**Work instructions**. Copy every item below word for word, changing nothing.
***** Information provided
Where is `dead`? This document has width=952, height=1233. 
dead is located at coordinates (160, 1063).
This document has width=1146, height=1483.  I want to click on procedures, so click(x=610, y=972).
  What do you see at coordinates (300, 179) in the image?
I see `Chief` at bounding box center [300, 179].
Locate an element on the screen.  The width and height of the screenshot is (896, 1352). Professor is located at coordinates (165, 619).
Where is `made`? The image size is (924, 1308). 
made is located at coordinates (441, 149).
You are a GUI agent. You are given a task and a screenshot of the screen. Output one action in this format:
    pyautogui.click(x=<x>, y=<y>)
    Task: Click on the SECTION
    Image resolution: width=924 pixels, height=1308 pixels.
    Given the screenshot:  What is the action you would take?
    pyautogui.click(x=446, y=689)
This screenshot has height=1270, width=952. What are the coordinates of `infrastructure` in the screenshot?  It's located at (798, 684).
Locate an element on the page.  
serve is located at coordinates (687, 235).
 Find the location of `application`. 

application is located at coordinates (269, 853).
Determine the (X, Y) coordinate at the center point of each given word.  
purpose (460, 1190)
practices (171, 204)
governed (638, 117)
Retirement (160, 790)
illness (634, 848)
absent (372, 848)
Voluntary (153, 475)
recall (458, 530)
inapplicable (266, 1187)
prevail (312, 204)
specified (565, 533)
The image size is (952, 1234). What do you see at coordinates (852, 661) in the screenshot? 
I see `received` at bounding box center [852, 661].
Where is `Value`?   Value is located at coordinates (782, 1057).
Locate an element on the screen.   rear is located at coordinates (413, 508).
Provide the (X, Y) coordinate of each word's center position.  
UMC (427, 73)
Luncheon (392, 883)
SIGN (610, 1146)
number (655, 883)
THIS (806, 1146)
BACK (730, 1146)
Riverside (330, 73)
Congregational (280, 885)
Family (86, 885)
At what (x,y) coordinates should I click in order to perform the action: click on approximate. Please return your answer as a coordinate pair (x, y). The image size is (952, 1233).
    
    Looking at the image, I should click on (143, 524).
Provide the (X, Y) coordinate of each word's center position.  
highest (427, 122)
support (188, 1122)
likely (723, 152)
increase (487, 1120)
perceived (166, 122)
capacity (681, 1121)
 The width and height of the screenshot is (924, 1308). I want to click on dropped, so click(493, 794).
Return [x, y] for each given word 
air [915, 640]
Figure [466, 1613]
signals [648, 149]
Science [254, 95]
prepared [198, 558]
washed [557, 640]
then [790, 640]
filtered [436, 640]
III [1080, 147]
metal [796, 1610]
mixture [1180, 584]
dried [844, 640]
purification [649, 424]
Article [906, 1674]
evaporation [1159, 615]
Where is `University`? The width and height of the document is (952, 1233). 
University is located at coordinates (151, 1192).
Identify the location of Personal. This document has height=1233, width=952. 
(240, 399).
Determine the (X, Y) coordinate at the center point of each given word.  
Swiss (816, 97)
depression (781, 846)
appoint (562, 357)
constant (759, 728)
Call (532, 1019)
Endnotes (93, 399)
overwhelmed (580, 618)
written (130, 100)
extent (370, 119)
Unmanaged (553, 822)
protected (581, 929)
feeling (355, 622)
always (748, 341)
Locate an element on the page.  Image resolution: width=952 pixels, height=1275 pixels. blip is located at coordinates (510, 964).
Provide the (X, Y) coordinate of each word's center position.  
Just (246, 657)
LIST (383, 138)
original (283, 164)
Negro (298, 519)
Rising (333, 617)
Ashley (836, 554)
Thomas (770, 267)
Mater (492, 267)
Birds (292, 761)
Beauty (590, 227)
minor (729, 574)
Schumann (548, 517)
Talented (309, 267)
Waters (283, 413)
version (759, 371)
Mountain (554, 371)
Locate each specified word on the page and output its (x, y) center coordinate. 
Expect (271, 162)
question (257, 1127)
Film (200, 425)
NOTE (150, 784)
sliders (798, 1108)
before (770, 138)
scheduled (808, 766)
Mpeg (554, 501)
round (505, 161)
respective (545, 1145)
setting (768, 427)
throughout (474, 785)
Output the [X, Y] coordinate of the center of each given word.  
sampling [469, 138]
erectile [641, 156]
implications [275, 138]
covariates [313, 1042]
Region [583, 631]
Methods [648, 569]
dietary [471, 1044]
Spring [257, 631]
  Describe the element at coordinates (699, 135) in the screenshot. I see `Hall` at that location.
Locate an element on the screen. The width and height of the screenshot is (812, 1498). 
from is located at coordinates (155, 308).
**********
**Task solution**.
Where is `dead`? This document has width=952, height=1233. 
dead is located at coordinates (160, 1063).
This document has width=1146, height=1483.  I want to click on procedures, so click(x=610, y=972).
  What do you see at coordinates (300, 179) in the image?
I see `Chief` at bounding box center [300, 179].
Locate an element on the screen.  The width and height of the screenshot is (896, 1352). Professor is located at coordinates (165, 619).
Where is `made`? The image size is (924, 1308). 
made is located at coordinates (441, 149).
You are a GUI agent. You are given a task and a screenshot of the screen. Output one action in this format:
    pyautogui.click(x=<x>, y=<y>)
    Task: Click on the SECTION
    Image resolution: width=924 pixels, height=1308 pixels.
    Given the screenshot:  What is the action you would take?
    pyautogui.click(x=446, y=689)
This screenshot has height=1270, width=952. What are the coordinates of `infrastructure` in the screenshot?  It's located at (798, 684).
Locate an element on the page.  
serve is located at coordinates (687, 235).
 Find the location of `application`. 

application is located at coordinates (269, 853).
Determine the (X, Y) coordinate at the center point of each given word.  
purpose (460, 1190)
practices (171, 204)
governed (638, 117)
Retirement (160, 790)
illness (634, 848)
absent (372, 848)
Voluntary (153, 475)
recall (458, 530)
inapplicable (266, 1187)
prevail (312, 204)
specified (565, 533)
The image size is (952, 1234). What do you see at coordinates (852, 661) in the screenshot? 
I see `received` at bounding box center [852, 661].
Where is `Value`?   Value is located at coordinates (782, 1057).
Locate an element on the screen.   rear is located at coordinates (413, 508).
Provide the (X, Y) coordinate of each word's center position.  
UMC (427, 73)
Luncheon (392, 883)
SIGN (610, 1146)
number (655, 883)
THIS (806, 1146)
BACK (730, 1146)
Riverside (330, 73)
Congregational (280, 885)
Family (86, 885)
At what (x,y) coordinates should I click in order to perform the action: click on approximate. Please return your answer as a coordinate pair (x, y). The image size is (952, 1233).
    
    Looking at the image, I should click on (143, 524).
Provide the (X, Y) coordinate of each word's center position.  
highest (427, 122)
support (188, 1122)
likely (723, 152)
increase (487, 1120)
perceived (166, 122)
capacity (681, 1121)
 The width and height of the screenshot is (924, 1308). I want to click on dropped, so click(493, 794).
Return [x, y] for each given word 
air [915, 640]
Figure [466, 1613]
signals [648, 149]
Science [254, 95]
prepared [198, 558]
washed [557, 640]
then [790, 640]
filtered [436, 640]
III [1080, 147]
metal [796, 1610]
mixture [1180, 584]
dried [844, 640]
purification [649, 424]
Article [906, 1674]
evaporation [1159, 615]
Where is `University`? The width and height of the document is (952, 1233). 
University is located at coordinates (151, 1192).
Identify the location of Personal. This document has height=1233, width=952. 
(240, 399).
Determine the (X, Y) coordinate at the center point of each given word.  
Swiss (816, 97)
depression (781, 846)
appoint (562, 357)
constant (759, 728)
Call (532, 1019)
Endnotes (93, 399)
overwhelmed (580, 618)
written (130, 100)
extent (370, 119)
Unmanaged (553, 822)
protected (581, 929)
feeling (355, 622)
always (748, 341)
Locate an element on the page.  Image resolution: width=952 pixels, height=1275 pixels. blip is located at coordinates (510, 964).
Provide the (X, Y) coordinate of each word's center position.  
Just (246, 657)
LIST (383, 138)
original (283, 164)
Negro (298, 519)
Rising (333, 617)
Ashley (836, 554)
Thomas (770, 267)
Mater (492, 267)
Birds (292, 761)
Beauty (590, 227)
minor (729, 574)
Schumann (548, 517)
Talented (309, 267)
Waters (283, 413)
version (759, 371)
Mountain (554, 371)
Locate each specified word on the page and output its (x, y) center coordinate. 
Expect (271, 162)
question (257, 1127)
Film (200, 425)
NOTE (150, 784)
sliders (798, 1108)
before (770, 138)
scheduled (808, 766)
Mpeg (554, 501)
round (505, 161)
respective (545, 1145)
setting (768, 427)
throughout (474, 785)
Output the [X, Y] coordinate of the center of each given word.  
sampling [469, 138]
erectile [641, 156]
implications [275, 138]
covariates [313, 1042]
Region [583, 631]
Methods [648, 569]
dietary [471, 1044]
Spring [257, 631]
  Describe the element at coordinates (699, 135) in the screenshot. I see `Hall` at that location.
Locate an element on the screen. The width and height of the screenshot is (812, 1498). 
from is located at coordinates (155, 308).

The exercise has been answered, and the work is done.